▶ [TASK STATEMENT]: Transcribe the passage on transformational, transactional, and servant leadership below word for word, preserving its paragraph breaks.

Transformational leadership is the model that most founders love. It is the why. It is the story that turns hard work into meaning and fear into momentum. You draw a line from today’s bug fix to the future you promised the first hire. Done well, this model sets direction, aligns values, and raises the standard. The risk is that it can become a performance if you are not careful. When every standup becomes a rally, teams stop hearing the specifics. They feel inspired, then overwhelmed, then secretly lost. Use this model to open a chapter, to reset a broken narrative, or to carry the team through ambiguity while you learn. Do not use it to disguise the lack of a plan.

Transactional leadership sounds unfashionable, but it is the backbone of delivery. This is where you define outcomes, set clear expectations, enforce boundaries, and follow through on consequences and rewards. In early teams this is not bureaucracy. It is kindness. People cannot do their best work if they do not know what done means, who owns what, or what happens when priorities clash. The risk here is obvious. If you stay in transactional mode for too long, you will get compliant teams and timid thinking. People will wait for permission. Creativity will shrink to the size of your task list. Use this model when the company needs to land planes on time. Use it to repair trust after missed promises. Use it when you have clarity and you need coordination.

Servant leadership is the quiet model. You listen, remove blockers, and create conditions for others to lead. You do not rescue. You design an environment where the team can do the rescuing without you. This is the model that keeps talent. It creates psychological safety without creating dependency. The risk is that servant leadership can become a polite way to avoid hard calls. If you only ask how you can help, and never decide where you are going, you build a nice place to work that does not ship. Use this model to grow managers, to stabilize a stressed team, and to recover from founder centrality.

▶ [DATASET SECTION]:
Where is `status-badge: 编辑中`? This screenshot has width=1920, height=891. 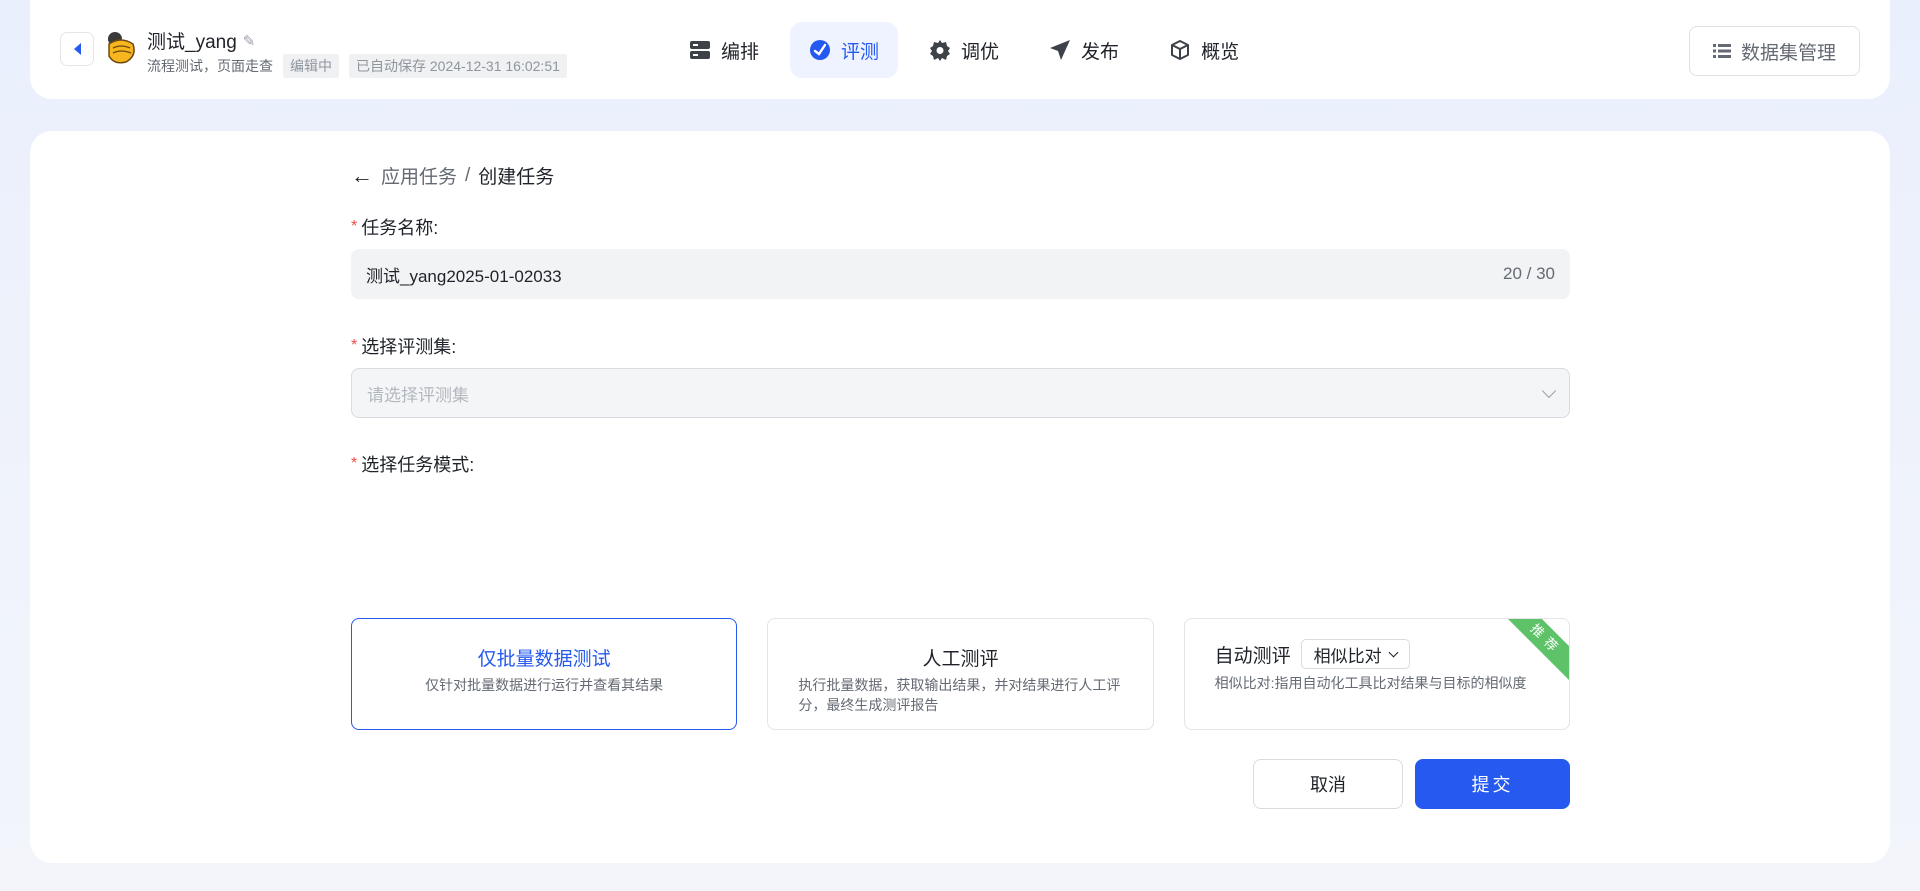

▶ [EXERCISE ANSWER]:
Transformational leadership is the model that most founders love. It is the why. It is the story that turns hard work into meaning and fear into momentum. You draw a line from today’s bug fix to the future you promised the first hire. Done well, this model sets direction, aligns values, and raises the standard. The risk is that it can become a performance if you are not careful. When every standup becomes a rally, teams stop hearing the specifics. They feel inspired, then overwhelmed, then secretly lost. Use this model to open a chapter, to reset a broken narrative, or to carry the team through ambiguity while you learn. Do not use it to disguise the lack of a plan.

Transactional leadership sounds unfashionable, but it is the backbone of delivery. This is where you define outcomes, set clear expectations, enforce boundaries, and follow through on consequences and rewards. In early teams this is not bureaucracy. It is kindness. People cannot do their best work if they do not know what done means, who owns what, or what happens when priorities clash. The risk here is obvious. If you stay in transactional mode for too long, you will get compliant teams and timid thinking. People will wait for permission. Creativity will shrink to the size of your task list. Use this model when the company needs to land planes on time. Use it to repair trust after missed promises. Use it when you have clarity and you need coordination.

Servant leadership is the quiet model. You listen, remove blockers, and create conditions for others to lead. You do not rescue. You design an environment where the team can do the rescuing without you. This is the model that keeps talent. It creates psychological safety without creating dependency. The risk is that servant leadership can become a polite way to avoid hard calls. If you only ask how you can help, and never decide where you are going, you build a nice place to work that does not ship. Use this model to grow managers, to stabilize a stressed team, and to recover from founder centrality.